## TAREFA 1
Segundo o trecho sobre a reatividade das células T ao SARS-CoV-2, em que porcentagem das amostras de sangue obtidas nos EUA entre 2015 e 2018 o estudo de Grifoni et al. detectou reatividade?
## TAREFA 2
Dê continuidade ao trecho sobre a reatividade das células T ao SARS-CoV-2, começando logo após a última frase.

## TRECHO DA PÁGINA
______

A reatividade das células T contra o SARS-CoV-2 foi observada em pessoas não expostas; no entanto, a fonte e a relevância clínica da reatividade permanecem desconhecidas. Especula-se que isso reflita a memória das células T para coronavírus circulantes de “resfriado comum”. Será importante definir especificidades dessas células T e avaliar sua associação com a gravidade da doença COVID-19 e as respostas à vacina.
À medida que os dados começam a se acumular sobre a detecção e caracterização das respostas das células T ao SARS-CoV-2 em humanos, uma descoberta surpreendente foi relatada: linfócitos de 20 a 50% dos doadores não expostos exibem reatividade significativa às reservas de peptídeos antigênicos do SARS-CoV-2.
Em um estudo de Grifoni et al., foi detectada reatividade em 50% das amostras de sangue de doadores obtidas nos EUA entre 2015 e 2018, antes que o SARS-CoV-2 aparecesse na população humana. A reatividade das células T foi mais alta contra proteínas que não a proteína spike do coronavírus, mas a reatividade das células T também foi detectada contra a proteína spike. A reatividade das células T ao SARS-CoV-2 foi principalmente associada às células T CD4+, com uma menor contribuição das células T CD8+.

______

## REGISTROS APRESENTADOS
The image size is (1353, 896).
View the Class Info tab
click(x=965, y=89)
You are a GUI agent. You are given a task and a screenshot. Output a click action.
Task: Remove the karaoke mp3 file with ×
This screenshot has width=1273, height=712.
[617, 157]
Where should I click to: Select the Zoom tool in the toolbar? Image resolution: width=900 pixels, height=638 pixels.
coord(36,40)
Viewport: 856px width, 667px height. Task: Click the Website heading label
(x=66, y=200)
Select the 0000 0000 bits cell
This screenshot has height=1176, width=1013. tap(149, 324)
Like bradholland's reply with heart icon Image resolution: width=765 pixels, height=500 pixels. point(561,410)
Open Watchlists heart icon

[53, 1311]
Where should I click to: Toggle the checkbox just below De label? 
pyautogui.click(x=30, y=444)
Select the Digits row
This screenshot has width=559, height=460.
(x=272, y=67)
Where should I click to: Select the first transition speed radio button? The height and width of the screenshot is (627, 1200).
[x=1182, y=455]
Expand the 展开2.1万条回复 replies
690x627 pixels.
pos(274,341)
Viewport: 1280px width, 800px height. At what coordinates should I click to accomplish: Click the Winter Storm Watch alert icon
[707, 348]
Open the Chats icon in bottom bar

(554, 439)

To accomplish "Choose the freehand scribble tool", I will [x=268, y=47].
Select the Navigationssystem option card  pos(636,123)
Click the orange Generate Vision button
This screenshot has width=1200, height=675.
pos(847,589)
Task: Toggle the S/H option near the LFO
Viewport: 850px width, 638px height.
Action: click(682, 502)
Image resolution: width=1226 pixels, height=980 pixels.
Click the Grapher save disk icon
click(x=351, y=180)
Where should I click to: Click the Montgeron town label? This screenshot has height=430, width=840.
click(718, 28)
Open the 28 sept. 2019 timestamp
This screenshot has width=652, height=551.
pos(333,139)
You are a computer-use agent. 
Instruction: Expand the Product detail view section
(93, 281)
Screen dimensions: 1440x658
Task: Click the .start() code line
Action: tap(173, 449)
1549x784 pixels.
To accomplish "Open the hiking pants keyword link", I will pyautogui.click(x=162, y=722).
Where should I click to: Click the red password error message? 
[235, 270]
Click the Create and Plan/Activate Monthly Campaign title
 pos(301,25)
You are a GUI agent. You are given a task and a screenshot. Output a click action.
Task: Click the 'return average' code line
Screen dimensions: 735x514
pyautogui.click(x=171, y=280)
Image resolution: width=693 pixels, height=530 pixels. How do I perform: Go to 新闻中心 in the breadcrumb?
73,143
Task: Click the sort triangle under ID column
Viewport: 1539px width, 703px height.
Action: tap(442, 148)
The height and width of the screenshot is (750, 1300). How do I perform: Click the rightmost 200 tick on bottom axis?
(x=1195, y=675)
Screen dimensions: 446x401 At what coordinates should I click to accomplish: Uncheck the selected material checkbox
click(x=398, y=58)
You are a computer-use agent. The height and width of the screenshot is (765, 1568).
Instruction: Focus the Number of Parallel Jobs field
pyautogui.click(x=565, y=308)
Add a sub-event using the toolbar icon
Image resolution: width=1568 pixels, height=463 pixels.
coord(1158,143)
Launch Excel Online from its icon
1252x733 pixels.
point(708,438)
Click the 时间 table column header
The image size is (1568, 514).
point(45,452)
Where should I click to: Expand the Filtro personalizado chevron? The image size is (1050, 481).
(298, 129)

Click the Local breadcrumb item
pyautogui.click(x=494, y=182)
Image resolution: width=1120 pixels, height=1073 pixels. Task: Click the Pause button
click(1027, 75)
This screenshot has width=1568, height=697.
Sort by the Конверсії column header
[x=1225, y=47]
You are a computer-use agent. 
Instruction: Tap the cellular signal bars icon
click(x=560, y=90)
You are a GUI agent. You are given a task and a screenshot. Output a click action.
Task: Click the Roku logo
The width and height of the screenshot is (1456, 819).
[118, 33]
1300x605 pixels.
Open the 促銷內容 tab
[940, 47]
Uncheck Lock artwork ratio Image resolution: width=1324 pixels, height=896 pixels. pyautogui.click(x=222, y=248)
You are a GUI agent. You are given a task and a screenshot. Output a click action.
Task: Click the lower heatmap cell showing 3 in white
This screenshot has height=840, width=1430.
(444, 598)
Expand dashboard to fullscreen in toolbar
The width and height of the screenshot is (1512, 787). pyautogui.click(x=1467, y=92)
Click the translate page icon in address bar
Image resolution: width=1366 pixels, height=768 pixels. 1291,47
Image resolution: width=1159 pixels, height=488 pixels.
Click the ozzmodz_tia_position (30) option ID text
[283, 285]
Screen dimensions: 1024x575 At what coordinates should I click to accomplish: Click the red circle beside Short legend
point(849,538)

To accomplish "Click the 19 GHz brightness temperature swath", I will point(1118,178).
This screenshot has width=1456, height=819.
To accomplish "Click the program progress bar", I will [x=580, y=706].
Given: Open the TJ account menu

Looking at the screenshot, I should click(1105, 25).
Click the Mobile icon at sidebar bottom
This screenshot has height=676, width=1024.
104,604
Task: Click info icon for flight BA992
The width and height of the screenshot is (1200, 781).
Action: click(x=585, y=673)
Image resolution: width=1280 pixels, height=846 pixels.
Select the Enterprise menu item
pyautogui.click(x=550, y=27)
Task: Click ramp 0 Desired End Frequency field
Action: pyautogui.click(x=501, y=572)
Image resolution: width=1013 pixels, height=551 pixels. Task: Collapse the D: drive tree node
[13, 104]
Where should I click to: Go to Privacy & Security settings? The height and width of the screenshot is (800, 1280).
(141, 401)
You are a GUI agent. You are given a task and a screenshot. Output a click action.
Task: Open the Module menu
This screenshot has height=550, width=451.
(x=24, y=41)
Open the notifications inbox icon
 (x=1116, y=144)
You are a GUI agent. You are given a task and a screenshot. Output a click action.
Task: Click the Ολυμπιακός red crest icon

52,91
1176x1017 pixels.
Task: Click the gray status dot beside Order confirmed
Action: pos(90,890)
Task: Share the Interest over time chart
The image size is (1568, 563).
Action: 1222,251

______

## RESPOSTA 1
Em 50% das amostras.

## RESPOSTA 2
Da mesma forma, em um estudo de doadores de sangue na Holanda, Weiskopf et al. detectaram reatividade de células T CD4+ contra peptídeos spike do SARS-CoV-2 em 1 de 10 indivíduos não expostos e contra peptídeos não spike do SARS-CoV-2 em 2 de 10 indivíduos não expostos. A reatividade das células T CD8+ foi observada em 1 dos 10 doadores não expostos.
Em um terceiro estudo, da Alemanha, Braun et al. relataram respostas positivas de células T contra peptídeos spike em 34% dos doadores saudáveis soronegativos para SARS-CoV-2 (as células T CD4+ e CD8+ não foram distinguidas).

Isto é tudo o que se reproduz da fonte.